What is most significant about Haiti Coffee is not only that is the result of cooperation between individuals and groups affiliated with F2F, but also that it is working to build a sustainable network to support viable, income-generating agricultural opportunities for Haitian farmers, and moving up the value chain to access a larger market.
Visit the F2F blog again soon for an update on Ms. Andre's and Dr. Kaplan-Pasternak's work in Haiti!
Friday, March 7, 2014
The Dominican Republic (DR) is one of the top ten most affected countries in the world by extreme weather and natural disasters. In recent years, global climate change (GCC) has led to more frequent and severe droughts, floods, and storms throughout the country. The map, courtesy of the USAID Dominican Republic Climate Change Vulnerability Assessment Report conducted in September 2013, shows the areas most susceptible to flooding and storm surges; and also highlights the key watersheds.

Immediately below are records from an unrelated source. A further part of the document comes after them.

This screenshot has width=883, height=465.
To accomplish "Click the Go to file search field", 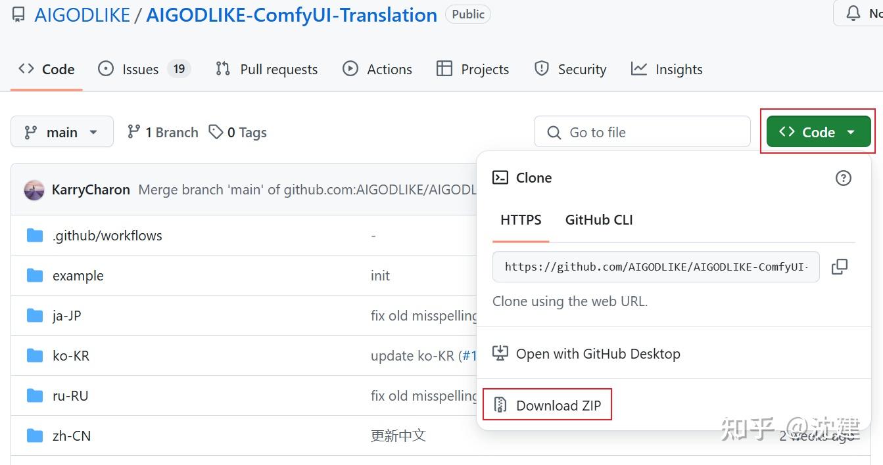I will (642, 132).
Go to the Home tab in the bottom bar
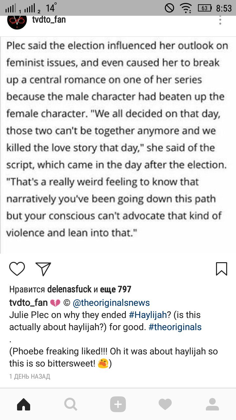The width and height of the screenshot is (236, 420). click(x=24, y=404)
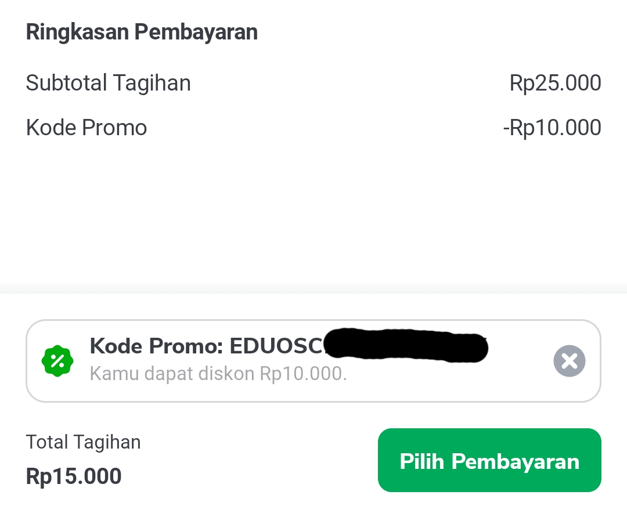
Task: Select the promo voucher badge next to EDUOSC
Action: [x=57, y=360]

The DR’s agricultural sector is particularly vulnerable to GCC. In 1998, Hurricane George destroyed approximately one third of the country’s crops, totaling losses of approximately $278 million. In 2007, Tropical Storm Noel destroyed a significant proportion of the country’s plantain and vegetable crops. These extreme natural disasters reduce crop yields and compromise the nation’s food security.
Additionally, the effects of GCC on water quantity and quality are a major concern in the DR. This is especially true for the Yaque del Norte watershed - highlighted above - which supplies water to over 2 million people. Partners’ Farmer-to-Farmer (F2F) program seeks to help address these challenges. Senior Director of Agriculture and Food Security Peggy Carlson and Senior Program Officer Courtney Dunham traveled to the DR to meet with key stakeholders in-country. Ms. Dunham continued on in the DR to explore areas of need for technical assistance to increase the resilience of Dominicans to the impacts of GCC. Some potential areas for technical assistance identified by local groups include effective watershed management, the integration of climate change adaptation strategies into organization’s operational plans, and promotion of climate-smart agricultural techniques and technologies.